What is needed is the whole of the data, set down exactly.
════════════════════
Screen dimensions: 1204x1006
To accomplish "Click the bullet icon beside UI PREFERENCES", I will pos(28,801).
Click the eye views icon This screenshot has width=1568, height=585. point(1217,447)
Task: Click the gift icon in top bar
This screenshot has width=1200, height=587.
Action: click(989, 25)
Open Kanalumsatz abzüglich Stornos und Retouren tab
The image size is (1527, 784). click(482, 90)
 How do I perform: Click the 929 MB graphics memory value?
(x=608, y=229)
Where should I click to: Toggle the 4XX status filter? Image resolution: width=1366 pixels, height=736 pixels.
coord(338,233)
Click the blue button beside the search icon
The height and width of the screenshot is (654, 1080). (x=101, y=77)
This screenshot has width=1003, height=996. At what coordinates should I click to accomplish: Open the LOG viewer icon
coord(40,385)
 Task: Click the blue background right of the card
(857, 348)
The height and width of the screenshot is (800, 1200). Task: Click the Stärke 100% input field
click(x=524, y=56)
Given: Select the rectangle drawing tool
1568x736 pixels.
════════════════════
**Solution to this exercise**
Screen dimensions: 1204x1006
To accomplish "Click the bullet icon beside UI PREFERENCES", I will pos(28,801).
Click the eye views icon This screenshot has width=1568, height=585. point(1217,447)
Task: Click the gift icon in top bar
This screenshot has width=1200, height=587.
Action: click(989, 25)
Open Kanalumsatz abzüglich Stornos und Retouren tab
The image size is (1527, 784). click(482, 90)
 How do I perform: Click the 929 MB graphics memory value?
(x=608, y=229)
Where should I click to: Toggle the 4XX status filter? Image resolution: width=1366 pixels, height=736 pixels.
coord(338,233)
Click the blue button beside the search icon
The height and width of the screenshot is (654, 1080). (x=101, y=77)
This screenshot has width=1003, height=996. At what coordinates should I click to accomplish: Open the LOG viewer icon
coord(40,385)
 Task: Click the blue background right of the card
(857, 348)
The height and width of the screenshot is (800, 1200). Task: Click the Stärke 100% input field
click(x=524, y=56)
Given: Select the rectangle drawing tool
1568x736 pixels.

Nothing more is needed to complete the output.